Funktioniert VRR auch über HDMI 2.0?
Offiziell unterstützt die PlayStation 5 VRR nur über den HDMI 2.1 Standard. Es gibt Berichte über vereinzelte HDMI-2.0-Monitore, die mit inoffiziellen Hacks funktionieren, aber darauf sollte man sich beim Kauf nicht verlassen. Wenn Ihnen VRR wichtig ist – und das sollte es sein – ist HDMI 2.1 Gaming die einzige sichere Bank.
Ist ein Fernseher besser als ein Monitor für die PS5?

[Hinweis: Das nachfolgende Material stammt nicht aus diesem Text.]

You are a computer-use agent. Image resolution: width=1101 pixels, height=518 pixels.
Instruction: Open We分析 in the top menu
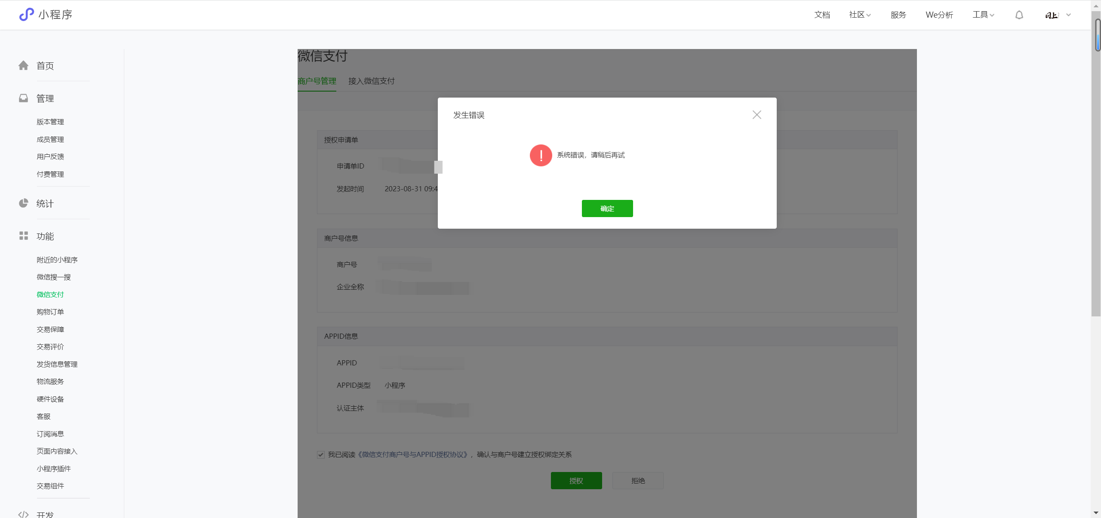939,15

Das kommt auf den Sitzabstand an. Ein 42-Zoll-OLED-Fernseher wie der LG C3 ist technisch gesehen einer der besten "Monitore" für die PS5. Er bietet HDMI 2.1 an allen Ports, perfektes HDR und VRR. Wenn Sie jedoch direkt am Schreibtisch sitzen (60-80 cm Abstand), ist ein 27- oder 32-Zoll-Monitor deutlich komfortabler und schont die Augen.
Fazit: Die ideale Wahl für Ihr Budget
Die Antwort auf die Frage "Was für ein Monitor braucht man für die PS5?" hängt letztlich von Ihrer Schmerzgrenze beim Preis ab. Für das ultimative Erlebnis ohne Kompromisse ist ein 32-Zoll OLED-Monitor mit 4K und 120Hz die Spitze der Nahrungskette. Wer ein vernünftiges Preis-Leistungs-Verhältnis sucht, greift zu einem 27-Zoll IPS-Panel mit 1440p, 144Hz und HDMI 2.1 Unterstützung – hier bekommt man für rund 300 bis 400 Euro bereits hervorragende Geräte, die alle wichtigen PS5-Features unterstützen. Sparen Sie nicht am falschen Ende: Ein Monitor überdauert oft zwei Konsolengenerationen. Die Investition in HDMI 2.1 und ein sauberes Panel zahlt sich über tausende Spielstunden durch mehr Klarheit, bessere Reaktionszeiten und eine beeindruckende visuelle Brillanz aus. Letztlich ist die PS5 ein High-End-Gerät, das auch ein entsprechendes Fenster zur virtuellen Welt verdient.